2002年に新日本プロレスでデビューし、2016年からは最高峰のWWEで輝きを放つ中邑真輔。変化に満ちた半生をファンとして見続けている身からすると、発する言葉に宿る説得力と重みが半端ない。
たとえば彼はマイケル・ジャクソンやフレディー・マーキュリーが大好き。ゆえに両者の動き及びヴィジュアルを自身に合った形へ変換し、プロレスに落とし込みました。最初は嗤われたり馬鹿にされたりしていましたが、試行錯誤と微調整を繰り返し、肝心要である試合のクオリティーを上げていった結果、いまや世界中から称賛されています。
もうひとつ彼のレスリングを語るうえで欠かせないのは、各種の格闘技を経験し、心身の激痛と引き換えに身に着けた真の強さ。

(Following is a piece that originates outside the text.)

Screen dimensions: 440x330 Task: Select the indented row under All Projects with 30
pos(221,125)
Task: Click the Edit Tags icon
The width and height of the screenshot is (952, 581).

それをエンターテインメントにおける一瞬のナイフとして使いこなす腕を秘めているからこそ、ここまでの地位を築けたと思っています。
おそらく中邑選手の言わんとすることは、スティーブ・ジョブズの「コネクティング・ザ・ドッツ」に近い。目の前の現実に全力を尽くす。やがてそれらが繋がり、その人だけの星座を形作る。すぐには難しい。でもいつか。
プロレス界に限らず、人生そのものにも我々が考える以上の自由が詰まっているのかもしれない。しかし活用するには時間がかかる。武器をかき集め、磨くことを通じて力を付けていく必要がある。その過程で不自由に耐えること、不自由の中で自由を拾い集める感覚が求められてくる。
なりたい自分になる。書店員として物書きとして。
不自由の海でもがくことを通じて自由を掴む。そんな旅を続けていきます。中邑選手、ありがとうございました。